━━ ENTRIES PROVIDED ━━

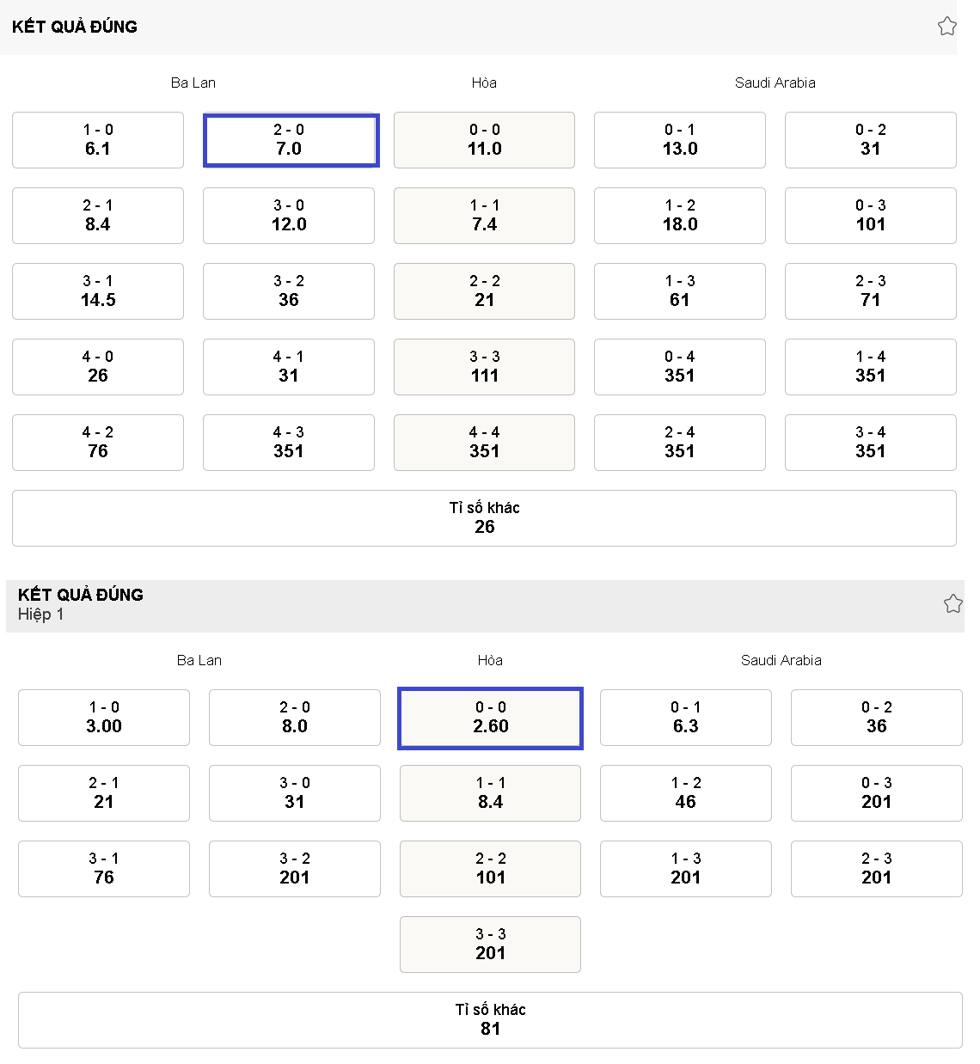This screenshot has height=1064, width=980.
Task: Collapse the Kết Quả Đúng Hiệp 1 section header
Action: [485, 606]
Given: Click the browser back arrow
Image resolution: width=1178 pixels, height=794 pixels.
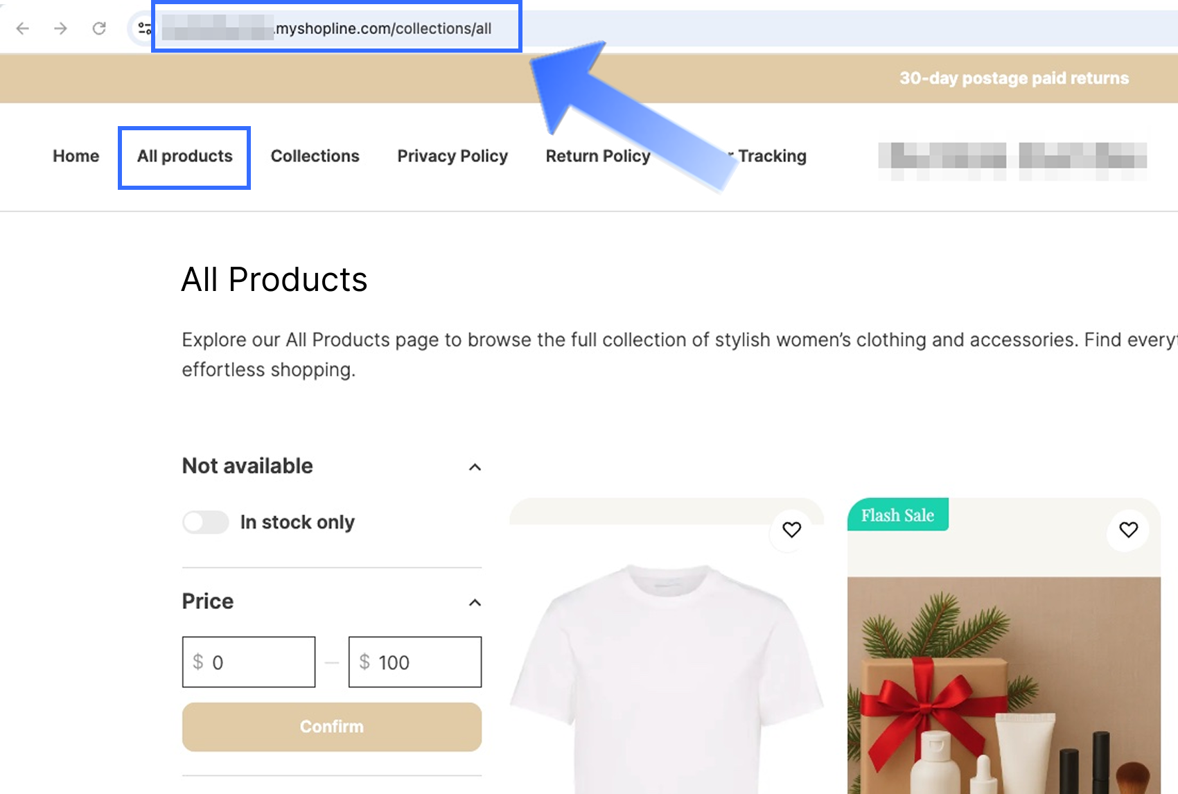Looking at the screenshot, I should [23, 28].
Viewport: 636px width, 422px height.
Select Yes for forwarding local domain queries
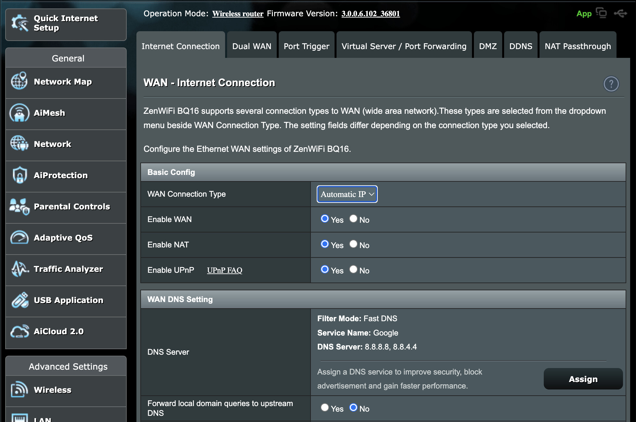pos(324,407)
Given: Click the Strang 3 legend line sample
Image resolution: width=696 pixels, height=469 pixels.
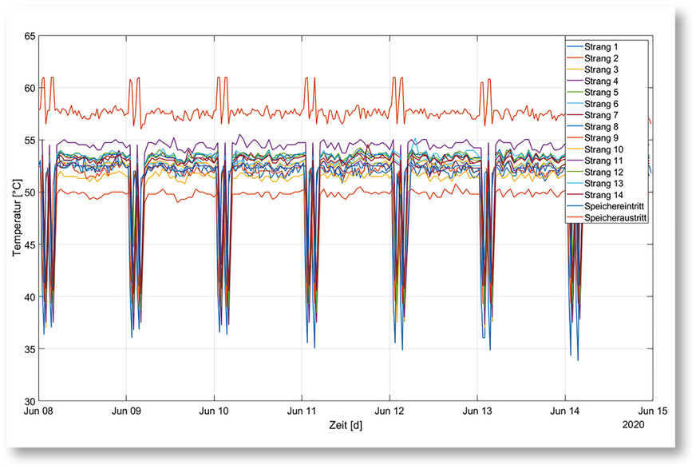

━━━

• _THE PROBLEM_: What is needed is an exact transcription of the lines from the one holding "Viewport: 636px width, 422px height." to the end of the data, with every picture left out.

• _WRITTEN ANSWER_:
Viewport: 636px width, 422px height.
Select Yes for forwarding local domain queries
pos(324,407)
Given: Click the Strang 3 legend line sample
Image resolution: width=696 pixels, height=469 pixels.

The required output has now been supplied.